高橋空山は尺八の象徴的な人物で、生前より「尺八の神様」といわれ日本音楽の歴史にその名を残した。

明治33年(1900年)北海道に生まれる。幼少より柳生新陰流などの剣・薙刀・槍・手裏剣・弓などを極め、偉大な武道家となる。尺八・古武道・禅・書道の大師匠であり、この上なく日本の芸術のエッセンスとエスプリを象徴している。

虚無僧として武者修行のほか、日本各地を周り、明治4年(1871年)に廃宗となった普化宗寺院の遺跡を調査し、後に「普化宗史」にまとめ、研究者必携の書となった。宮川如山師、岡崎明道師、勝浦正山師、小林紫山師などに師事し普化宗尺八の奥義を伝承した。

独自性のある著名な人物で、名は中里介山の「大菩薩峠」の小説に出ており、一部は映画化された。この映画の中で空山本人が吹いた「虚空」の見事な演奏を聴くことができる。

塚本虚堂の「虚鈴山明暗寺文献」によると“空山ハ始メ高瀬助冶ニ学ビ後・・・小林紫山、岡崎明道、勝浦正山等ヨリモ伝ヲ得、其外錦風流、快道流、忍流ニモ通ジ、アラユル古典ヲ伝フルコト実二百五十曲ヲ超ユト云フ 従ッテ奏法亦如山風トモ大ニ異ル、現今普化尺八道考証ノ権威也。”とある。

また1961年に日本音楽会の代表として欧州に渡り、ラジオやテレビ、演奏会などを通して尺八を紹介した。空山の尺八は、欧州の音楽家や学者達を驚かせ、東洋から来た瞑想音楽は彼らを魅了した。
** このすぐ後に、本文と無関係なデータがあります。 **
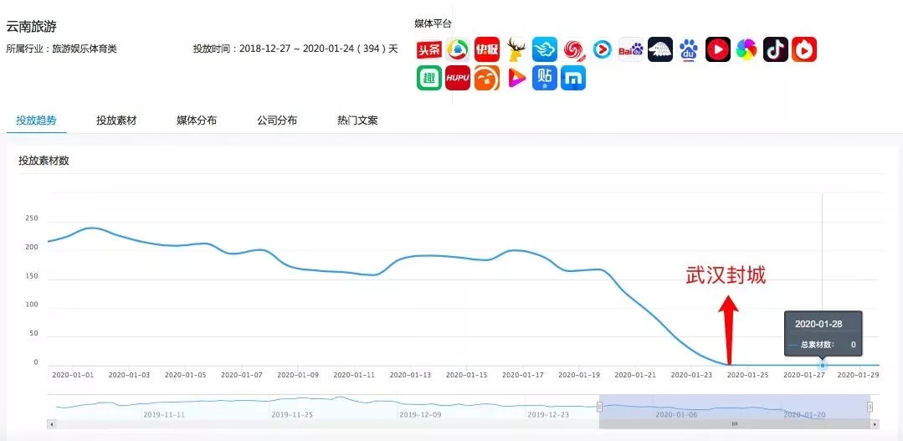903x441 pixels.
Task: Select the blue Maxthon m icon
Action: [x=573, y=79]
以降、ヨーロッパの音楽家達は尺八に強い関心を示すようになった。

昭和47年(1972年)にミュンヘのオリンピックに因んだ「世界の文化と芸術展」に東洋音楽の代表として選ばれ、テレビを通してヨーロッパ各国へ「虚空」「虚霊」の2曲が放映された。

普化宗尺八の他、一節切、薩摩琵琶や篳篥などを修得し、また音楽学者としても知られていた。

「虚空」など12曲をオーケストラ演奏用に編曲し、普化宗尺八の伝統を保持しながら、尺八が新しい地平線に向かって進化発展することを可能にした。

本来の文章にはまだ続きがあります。